Что сделать:
Ответьте по отрывку ниже на три вопроса:
(a) Что рассказчица надела наверх, прежде чем выйти?
(b) Сколько операций она перенесла после того, как простудилась?
(c) Как зовут заведующую, которая её встретила?

Утром я встала, ты меня всю описал с ног до головы. Я вся мокрая, наверх одела пальто и пошла. Еще темно, мне уже на работу. Темно, и я полезла в сугробы, вот тут я и простудила себе почки, и всё, и по-женски, три операции перенесла после. Залезла в сугроб и вылезти не могу, что я, большая? я маленькая, сугробы выше меня. Хорошо, что с головой меня не закрывали, а то бы я там в сугробе и осталась. Вылезу из сугроба, иду-иду на свет, где школа, иду – опять сугроб. Еле дошла. Меня там встретили, заведующая Ирина Михайловна и говорит: «Давайте переоденем ее, она же вся мокрая». Меня переодели, дали всякое барахло. Я переоделась и говорю: «Что же я буду делать, как я смогу?» «Ну, несколько дней, пока этот кашель у него немножко не затихнет. Врачи не разрешают: заразит всех детей».

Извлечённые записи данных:

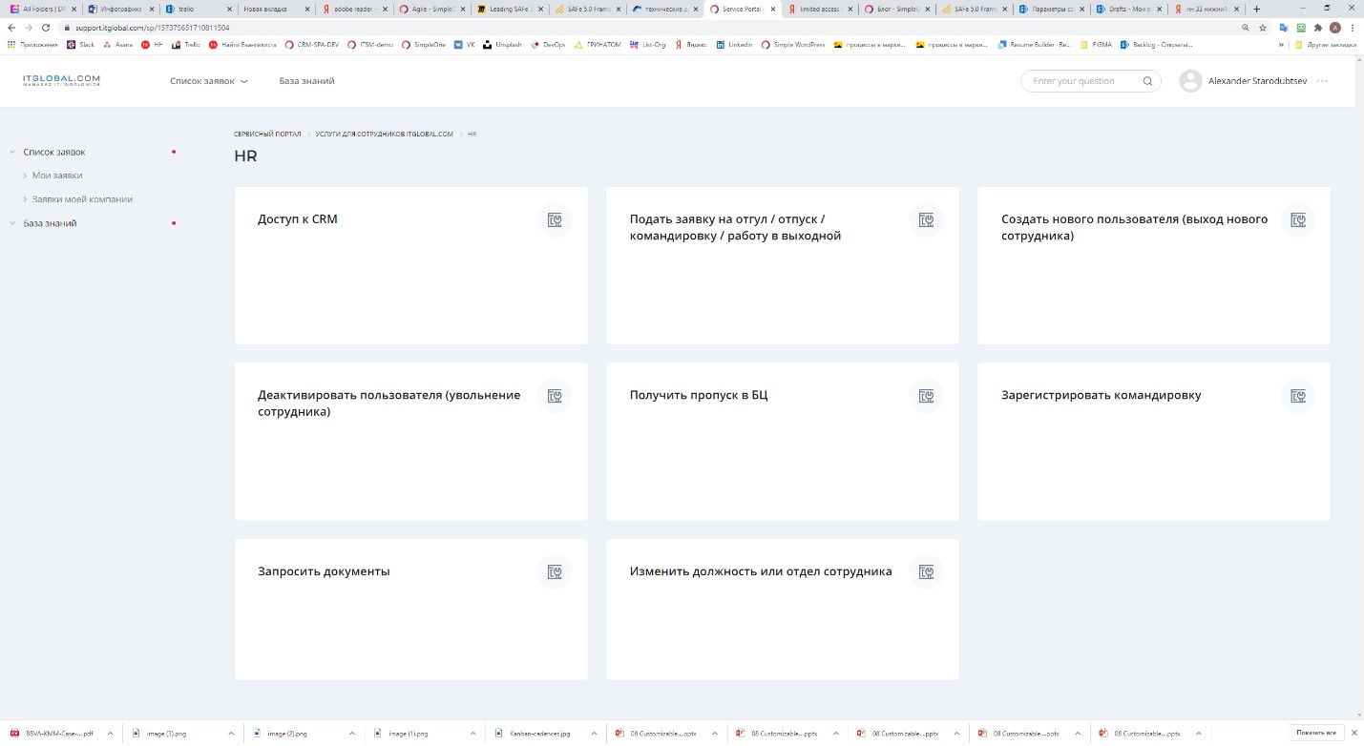Select Заявки моей компании in the sidebar
This screenshot has height=746, width=1364.
(82, 199)
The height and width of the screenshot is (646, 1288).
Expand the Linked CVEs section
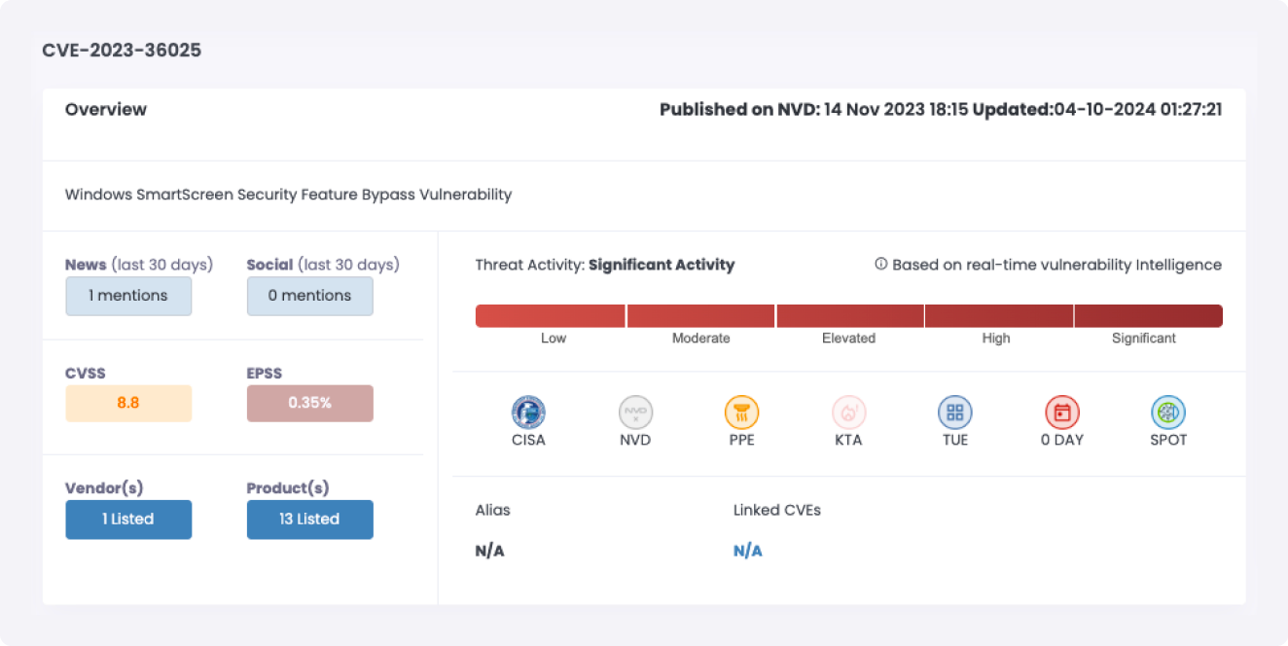point(776,510)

Ожидаемый ответ:
(a) Пальто.
(b) Три.
(c) Ирина Михайловна.